Aren't the ones running Linux going to use /dev/urandom?  If so--modulo 
any bugs in /dev/urandom that I don't know about--it is a very good 
random source.

> Verifying true randomess on PRNGs is considered a hard problem.
>   

Verifying any purported randomness is difficult.  Another definition of 
randomness is "unpredictability".  It depends on the skill and insight 
of whomever is doing the predicting, proving something can't be 
predicted is trying to prove a negative.  Logical difficulties lie there.
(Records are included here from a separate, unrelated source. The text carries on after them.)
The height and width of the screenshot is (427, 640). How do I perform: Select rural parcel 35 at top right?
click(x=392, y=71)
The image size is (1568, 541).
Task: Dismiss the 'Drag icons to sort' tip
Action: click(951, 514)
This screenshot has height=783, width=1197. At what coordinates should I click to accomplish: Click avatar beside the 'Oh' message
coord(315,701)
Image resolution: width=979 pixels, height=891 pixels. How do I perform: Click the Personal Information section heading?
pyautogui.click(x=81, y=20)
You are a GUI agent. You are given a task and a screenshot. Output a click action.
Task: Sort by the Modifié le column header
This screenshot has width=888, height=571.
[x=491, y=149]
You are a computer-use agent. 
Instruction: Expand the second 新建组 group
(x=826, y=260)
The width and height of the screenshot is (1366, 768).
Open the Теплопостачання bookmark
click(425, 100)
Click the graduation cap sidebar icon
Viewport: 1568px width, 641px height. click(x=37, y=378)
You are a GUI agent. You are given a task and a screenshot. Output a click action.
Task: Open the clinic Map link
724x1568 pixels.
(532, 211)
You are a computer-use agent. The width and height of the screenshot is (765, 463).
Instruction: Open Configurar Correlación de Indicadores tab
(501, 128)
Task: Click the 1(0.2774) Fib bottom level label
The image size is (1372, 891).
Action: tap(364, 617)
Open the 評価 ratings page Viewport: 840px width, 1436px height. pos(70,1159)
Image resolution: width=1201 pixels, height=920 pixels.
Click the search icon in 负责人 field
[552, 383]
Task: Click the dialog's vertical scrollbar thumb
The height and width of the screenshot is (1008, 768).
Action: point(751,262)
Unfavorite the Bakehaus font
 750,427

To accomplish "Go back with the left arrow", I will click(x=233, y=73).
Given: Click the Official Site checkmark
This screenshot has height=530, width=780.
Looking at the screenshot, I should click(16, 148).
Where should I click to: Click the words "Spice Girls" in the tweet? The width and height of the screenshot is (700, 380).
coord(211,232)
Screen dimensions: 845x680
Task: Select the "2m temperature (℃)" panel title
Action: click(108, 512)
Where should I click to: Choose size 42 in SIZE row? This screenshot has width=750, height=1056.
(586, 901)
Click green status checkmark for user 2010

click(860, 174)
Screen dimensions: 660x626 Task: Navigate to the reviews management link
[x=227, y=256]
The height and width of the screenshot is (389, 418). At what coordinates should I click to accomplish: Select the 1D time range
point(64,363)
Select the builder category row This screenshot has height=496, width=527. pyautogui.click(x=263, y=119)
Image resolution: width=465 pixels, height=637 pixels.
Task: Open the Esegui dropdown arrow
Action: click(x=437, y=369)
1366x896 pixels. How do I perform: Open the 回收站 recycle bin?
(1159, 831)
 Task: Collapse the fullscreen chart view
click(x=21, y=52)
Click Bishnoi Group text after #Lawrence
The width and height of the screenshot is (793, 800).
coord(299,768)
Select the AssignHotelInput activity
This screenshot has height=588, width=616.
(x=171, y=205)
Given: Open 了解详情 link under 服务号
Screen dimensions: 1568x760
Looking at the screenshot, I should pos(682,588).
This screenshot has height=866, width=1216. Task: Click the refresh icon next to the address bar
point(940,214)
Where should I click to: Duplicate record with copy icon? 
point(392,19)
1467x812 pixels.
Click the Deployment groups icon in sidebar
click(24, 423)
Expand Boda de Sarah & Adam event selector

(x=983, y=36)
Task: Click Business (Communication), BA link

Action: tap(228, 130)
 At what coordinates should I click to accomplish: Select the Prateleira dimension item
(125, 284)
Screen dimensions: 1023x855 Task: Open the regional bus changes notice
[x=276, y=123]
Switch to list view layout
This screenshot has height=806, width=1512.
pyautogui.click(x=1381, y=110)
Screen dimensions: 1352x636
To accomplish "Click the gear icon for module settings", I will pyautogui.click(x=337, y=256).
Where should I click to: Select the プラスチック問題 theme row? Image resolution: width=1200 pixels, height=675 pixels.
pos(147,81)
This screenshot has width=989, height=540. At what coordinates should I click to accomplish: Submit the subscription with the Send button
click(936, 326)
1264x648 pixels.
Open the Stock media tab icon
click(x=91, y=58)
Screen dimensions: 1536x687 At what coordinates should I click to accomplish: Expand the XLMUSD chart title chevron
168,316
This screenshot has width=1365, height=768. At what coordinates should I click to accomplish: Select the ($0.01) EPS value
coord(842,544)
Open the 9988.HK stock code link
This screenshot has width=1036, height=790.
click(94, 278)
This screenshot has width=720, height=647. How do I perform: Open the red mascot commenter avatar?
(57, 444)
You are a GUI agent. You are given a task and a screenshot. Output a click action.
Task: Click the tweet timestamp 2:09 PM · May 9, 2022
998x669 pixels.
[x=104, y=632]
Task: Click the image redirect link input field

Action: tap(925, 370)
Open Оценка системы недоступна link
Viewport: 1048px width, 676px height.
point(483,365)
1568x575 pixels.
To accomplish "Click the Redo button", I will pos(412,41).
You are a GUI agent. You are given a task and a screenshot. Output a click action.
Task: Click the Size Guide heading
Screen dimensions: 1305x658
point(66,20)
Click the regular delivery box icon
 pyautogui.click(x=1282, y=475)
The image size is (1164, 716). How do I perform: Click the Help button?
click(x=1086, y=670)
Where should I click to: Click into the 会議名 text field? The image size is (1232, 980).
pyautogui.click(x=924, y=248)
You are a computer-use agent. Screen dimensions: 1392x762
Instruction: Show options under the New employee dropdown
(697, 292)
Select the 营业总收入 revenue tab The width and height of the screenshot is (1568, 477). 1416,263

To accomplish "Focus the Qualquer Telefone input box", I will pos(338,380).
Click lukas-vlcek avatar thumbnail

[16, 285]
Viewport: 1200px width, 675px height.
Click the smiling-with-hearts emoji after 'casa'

20-some years ago there was a decent distinction between pseudo-random 
number generators and "true" random number generators, but things have 
evolved.

"True" random number generators had flaws.  Consider a random number 
generator that actually flipped a coin.  Pretty solid, real randomness!  
Except any real coin probably has a little bias, given enough output one 
can start to make predictions that will be ~slightly~ better than 50-50, 
its output should be cleaned up, run through an algorithm, probably 
"whitened" a little.

Alternately, because PRNGs are all predicated on some starting secret 
state and the longer they are run the more information about that 
starting state will necessarily leak out, it was obvious that we can 
make them better by mixing up that state in an ongoing-basis by looking 
for some ongoing source of entropy to mix in.  Even if the entropy 
source is not perfectly unpredictable, any unpredictability can be made 
to help.

So real random number generators get post-processing that looks like 
PRNGs and PRNGs get their internal state updated with new random 
data...and they start to converge.

The Linux random device is such a hybrid design.  It looks for sources 
of entropy to stir its entropy pool, and it uses cryptographic-quality 
SHA-1 hashing as a PRNG to turn that pool state into a stream of random 
bits.

A modern server that appears to not have any good entropy sources 
actually does: It has a fast system clock, the clock is generated with 
analog PLL circuitry from a lower frequency clock, and when interrupts 
happen the exact number of system clock ticks at that moment is used as 
entropy source to mix the pool.  Sure, from the outside, one can measure 
how long the computer has been running and one can note when the 
ethernet packet comes in, but it is not easy for an outside observer to 
know the least significant bit or two of that high speed counter at the 
instant the CPU looks at the counter as part of servicing that 
interrupt.  And unless you can know every bit's value in the counter at 
the moment the CPU reads it, at least one bit of entropy will slip past.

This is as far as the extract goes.